===== Data

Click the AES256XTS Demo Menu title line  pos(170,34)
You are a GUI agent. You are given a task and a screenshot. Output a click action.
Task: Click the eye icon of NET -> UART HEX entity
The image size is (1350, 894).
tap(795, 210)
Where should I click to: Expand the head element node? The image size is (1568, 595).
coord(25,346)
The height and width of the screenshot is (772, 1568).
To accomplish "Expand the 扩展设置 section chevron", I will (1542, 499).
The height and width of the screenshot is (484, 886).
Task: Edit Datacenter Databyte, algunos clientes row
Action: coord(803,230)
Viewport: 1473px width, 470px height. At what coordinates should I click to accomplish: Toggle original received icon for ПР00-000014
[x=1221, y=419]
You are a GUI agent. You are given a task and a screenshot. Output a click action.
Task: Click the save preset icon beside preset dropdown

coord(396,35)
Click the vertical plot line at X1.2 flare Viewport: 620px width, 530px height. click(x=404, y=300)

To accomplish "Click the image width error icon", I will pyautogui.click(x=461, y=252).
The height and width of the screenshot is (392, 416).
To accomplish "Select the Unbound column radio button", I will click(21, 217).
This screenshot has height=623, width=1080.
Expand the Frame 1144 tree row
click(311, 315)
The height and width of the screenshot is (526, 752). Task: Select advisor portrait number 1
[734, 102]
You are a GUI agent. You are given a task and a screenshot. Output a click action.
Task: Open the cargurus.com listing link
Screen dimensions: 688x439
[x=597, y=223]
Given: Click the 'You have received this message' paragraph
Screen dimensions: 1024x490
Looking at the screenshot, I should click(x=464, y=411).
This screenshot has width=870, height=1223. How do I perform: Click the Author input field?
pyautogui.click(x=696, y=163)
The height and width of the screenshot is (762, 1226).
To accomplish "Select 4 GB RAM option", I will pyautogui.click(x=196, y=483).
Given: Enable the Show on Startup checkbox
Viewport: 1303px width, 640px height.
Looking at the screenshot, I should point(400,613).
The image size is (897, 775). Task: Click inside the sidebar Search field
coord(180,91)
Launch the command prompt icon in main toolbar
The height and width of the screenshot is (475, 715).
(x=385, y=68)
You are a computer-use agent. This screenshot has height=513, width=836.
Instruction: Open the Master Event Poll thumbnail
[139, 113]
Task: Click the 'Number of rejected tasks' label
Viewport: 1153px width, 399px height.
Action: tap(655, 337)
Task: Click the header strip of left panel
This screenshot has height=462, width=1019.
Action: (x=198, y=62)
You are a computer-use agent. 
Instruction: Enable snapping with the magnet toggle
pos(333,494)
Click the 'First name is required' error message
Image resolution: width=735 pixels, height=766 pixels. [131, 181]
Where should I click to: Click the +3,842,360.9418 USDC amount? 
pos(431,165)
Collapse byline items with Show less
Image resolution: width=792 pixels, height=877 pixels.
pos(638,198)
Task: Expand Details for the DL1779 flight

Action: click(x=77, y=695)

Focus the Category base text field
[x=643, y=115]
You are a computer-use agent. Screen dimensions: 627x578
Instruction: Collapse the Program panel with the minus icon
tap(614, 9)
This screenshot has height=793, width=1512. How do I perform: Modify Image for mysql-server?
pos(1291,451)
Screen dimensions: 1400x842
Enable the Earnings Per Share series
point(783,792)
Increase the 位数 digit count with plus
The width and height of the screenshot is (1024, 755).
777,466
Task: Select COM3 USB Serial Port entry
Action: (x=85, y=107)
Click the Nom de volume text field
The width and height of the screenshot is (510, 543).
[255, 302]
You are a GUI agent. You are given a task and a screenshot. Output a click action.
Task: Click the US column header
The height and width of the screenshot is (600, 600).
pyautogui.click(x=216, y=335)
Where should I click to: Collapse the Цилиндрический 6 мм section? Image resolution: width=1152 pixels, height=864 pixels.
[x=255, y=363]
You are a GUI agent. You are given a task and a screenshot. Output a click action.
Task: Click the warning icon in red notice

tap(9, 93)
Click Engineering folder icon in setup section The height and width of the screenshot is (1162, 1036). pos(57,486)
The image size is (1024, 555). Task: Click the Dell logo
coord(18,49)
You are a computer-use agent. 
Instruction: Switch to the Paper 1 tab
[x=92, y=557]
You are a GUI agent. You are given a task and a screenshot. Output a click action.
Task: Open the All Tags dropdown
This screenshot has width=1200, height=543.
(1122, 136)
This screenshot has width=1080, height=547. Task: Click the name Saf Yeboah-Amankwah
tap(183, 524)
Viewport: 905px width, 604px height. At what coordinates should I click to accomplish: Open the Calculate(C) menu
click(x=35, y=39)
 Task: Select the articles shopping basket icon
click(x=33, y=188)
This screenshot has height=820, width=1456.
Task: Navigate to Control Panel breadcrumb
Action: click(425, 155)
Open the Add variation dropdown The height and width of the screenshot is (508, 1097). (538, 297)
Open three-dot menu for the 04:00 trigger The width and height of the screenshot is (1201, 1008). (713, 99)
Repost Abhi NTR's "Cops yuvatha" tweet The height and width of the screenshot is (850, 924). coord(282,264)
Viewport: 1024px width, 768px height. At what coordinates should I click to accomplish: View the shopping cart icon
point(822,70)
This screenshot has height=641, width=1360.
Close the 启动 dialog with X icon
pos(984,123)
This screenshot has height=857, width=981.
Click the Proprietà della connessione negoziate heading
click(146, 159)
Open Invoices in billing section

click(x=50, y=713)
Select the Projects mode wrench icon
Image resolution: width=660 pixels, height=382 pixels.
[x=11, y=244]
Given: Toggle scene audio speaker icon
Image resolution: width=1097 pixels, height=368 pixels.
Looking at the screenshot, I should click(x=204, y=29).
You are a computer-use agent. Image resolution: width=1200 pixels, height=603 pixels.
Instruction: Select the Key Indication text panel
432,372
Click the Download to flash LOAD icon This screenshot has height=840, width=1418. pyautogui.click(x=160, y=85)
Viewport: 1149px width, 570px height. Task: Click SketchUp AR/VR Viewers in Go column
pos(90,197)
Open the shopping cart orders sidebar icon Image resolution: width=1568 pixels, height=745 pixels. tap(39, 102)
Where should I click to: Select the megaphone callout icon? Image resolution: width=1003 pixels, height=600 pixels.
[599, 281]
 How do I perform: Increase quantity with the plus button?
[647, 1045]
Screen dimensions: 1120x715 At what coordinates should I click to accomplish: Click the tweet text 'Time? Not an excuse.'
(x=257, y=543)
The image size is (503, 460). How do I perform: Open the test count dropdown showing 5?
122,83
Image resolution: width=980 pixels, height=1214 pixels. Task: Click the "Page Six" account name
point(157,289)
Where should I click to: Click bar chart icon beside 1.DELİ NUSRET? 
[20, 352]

==========

--- Exercise requirements ---
Word for word, return each of the entries.

--- Result for this exercise ---
Click the AES256XTS Demo Menu title line  pos(170,34)
You are a GUI agent. You are given a task and a screenshot. Output a click action.
Task: Click the eye icon of NET -> UART HEX entity
The image size is (1350, 894).
tap(795, 210)
Where should I click to: Expand the head element node? The image size is (1568, 595).
coord(25,346)
The height and width of the screenshot is (772, 1568).
To accomplish "Expand the 扩展设置 section chevron", I will (1542, 499).
The height and width of the screenshot is (484, 886).
Task: Edit Datacenter Databyte, algunos clientes row
Action: coord(803,230)
Viewport: 1473px width, 470px height. At what coordinates should I click to accomplish: Toggle original received icon for ПР00-000014
[x=1221, y=419]
You are a GUI agent. You are given a task and a screenshot. Output a click action.
Task: Click the save preset icon beside preset dropdown

coord(396,35)
Click the vertical plot line at X1.2 flare Viewport: 620px width, 530px height. click(x=404, y=300)

To accomplish "Click the image width error icon", I will pyautogui.click(x=461, y=252).
The height and width of the screenshot is (392, 416).
To accomplish "Select the Unbound column radio button", I will click(21, 217).
This screenshot has height=623, width=1080.
Expand the Frame 1144 tree row
click(311, 315)
The height and width of the screenshot is (526, 752). Task: Select advisor portrait number 1
[734, 102]
You are a GUI agent. You are given a task and a screenshot. Output a click action.
Task: Open the cargurus.com listing link
Screen dimensions: 688x439
[x=597, y=223]
Given: Click the 'You have received this message' paragraph
Screen dimensions: 1024x490
Looking at the screenshot, I should click(x=464, y=411).
This screenshot has width=870, height=1223. How do I perform: Click the Author input field?
pyautogui.click(x=696, y=163)
The height and width of the screenshot is (762, 1226).
To accomplish "Select 4 GB RAM option", I will pyautogui.click(x=196, y=483).
Given: Enable the Show on Startup checkbox
Viewport: 1303px width, 640px height.
Looking at the screenshot, I should point(400,613).
The image size is (897, 775). Task: Click inside the sidebar Search field
coord(180,91)
Launch the command prompt icon in main toolbar
The height and width of the screenshot is (475, 715).
(x=385, y=68)
You are a computer-use agent. This screenshot has height=513, width=836.
Instruction: Open the Master Event Poll thumbnail
[139, 113]
Task: Click the 'Number of rejected tasks' label
Viewport: 1153px width, 399px height.
Action: tap(655, 337)
Task: Click the header strip of left panel
This screenshot has height=462, width=1019.
Action: (x=198, y=62)
You are a computer-use agent. 
Instruction: Enable snapping with the magnet toggle
pos(333,494)
Click the 'First name is required' error message
Image resolution: width=735 pixels, height=766 pixels. [131, 181]
Where should I click to: Click the +3,842,360.9418 USDC amount? 
pos(431,165)
Collapse byline items with Show less
Image resolution: width=792 pixels, height=877 pixels.
pos(638,198)
Task: Expand Details for the DL1779 flight

Action: click(x=77, y=695)

Focus the Category base text field
[x=643, y=115]
You are a computer-use agent. Screen dimensions: 627x578
Instruction: Collapse the Program panel with the minus icon
tap(614, 9)
This screenshot has height=793, width=1512. How do I perform: Modify Image for mysql-server?
pos(1291,451)
Screen dimensions: 1400x842
Enable the Earnings Per Share series
point(783,792)
Increase the 位数 digit count with plus
The width and height of the screenshot is (1024, 755).
777,466
Task: Select COM3 USB Serial Port entry
Action: (x=85, y=107)
Click the Nom de volume text field
The width and height of the screenshot is (510, 543).
[255, 302]
You are a GUI agent. You are given a task and a screenshot. Output a click action.
Task: Click the US column header
The height and width of the screenshot is (600, 600).
pyautogui.click(x=216, y=335)
Where should I click to: Collapse the Цилиндрический 6 мм section? Image resolution: width=1152 pixels, height=864 pixels.
[x=255, y=363]
You are a GUI agent. You are given a task and a screenshot. Output a click action.
Task: Click the warning icon in red notice

tap(9, 93)
Click Engineering folder icon in setup section The height and width of the screenshot is (1162, 1036). pos(57,486)
The image size is (1024, 555). Task: Click the Dell logo
coord(18,49)
You are a computer-use agent. 
Instruction: Switch to the Paper 1 tab
[x=92, y=557]
You are a GUI agent. You are given a task and a screenshot. Output a click action.
Task: Open the All Tags dropdown
This screenshot has width=1200, height=543.
(1122, 136)
This screenshot has width=1080, height=547. Task: Click the name Saf Yeboah-Amankwah
tap(183, 524)
Viewport: 905px width, 604px height. At what coordinates should I click to accomplish: Open the Calculate(C) menu
click(x=35, y=39)
 Task: Select the articles shopping basket icon
click(x=33, y=188)
This screenshot has height=820, width=1456.
Task: Navigate to Control Panel breadcrumb
Action: click(425, 155)
Open the Add variation dropdown The height and width of the screenshot is (508, 1097). (538, 297)
Open three-dot menu for the 04:00 trigger The width and height of the screenshot is (1201, 1008). (713, 99)
Repost Abhi NTR's "Cops yuvatha" tweet The height and width of the screenshot is (850, 924). coord(282,264)
Viewport: 1024px width, 768px height. At what coordinates should I click to accomplish: View the shopping cart icon
point(822,70)
This screenshot has height=641, width=1360.
Close the 启动 dialog with X icon
pos(984,123)
This screenshot has height=857, width=981.
Click the Proprietà della connessione negoziate heading
click(146, 159)
Open Invoices in billing section

click(x=50, y=713)
Select the Projects mode wrench icon
Image resolution: width=660 pixels, height=382 pixels.
[x=11, y=244]
Given: Toggle scene audio speaker icon
Image resolution: width=1097 pixels, height=368 pixels.
Looking at the screenshot, I should click(x=204, y=29).
You are a computer-use agent. Image resolution: width=1200 pixels, height=603 pixels.
Instruction: Select the Key Indication text panel
432,372
Click the Download to flash LOAD icon This screenshot has height=840, width=1418. pyautogui.click(x=160, y=85)
Viewport: 1149px width, 570px height. Task: Click SketchUp AR/VR Viewers in Go column
pos(90,197)
Open the shopping cart orders sidebar icon Image resolution: width=1568 pixels, height=745 pixels. tap(39, 102)
Where should I click to: Select the megaphone callout icon? Image resolution: width=1003 pixels, height=600 pixels.
[599, 281]
 How do I perform: Increase quantity with the plus button?
[647, 1045]
Screen dimensions: 1120x715 At what coordinates should I click to accomplish: Click the tweet text 'Time? Not an excuse.'
(x=257, y=543)
The image size is (503, 460). How do I perform: Open the test count dropdown showing 5?
122,83
Image resolution: width=980 pixels, height=1214 pixels. Task: Click the "Page Six" account name
point(157,289)
Where should I click to: Click bar chart icon beside 1.DELİ NUSRET? 
[20, 352]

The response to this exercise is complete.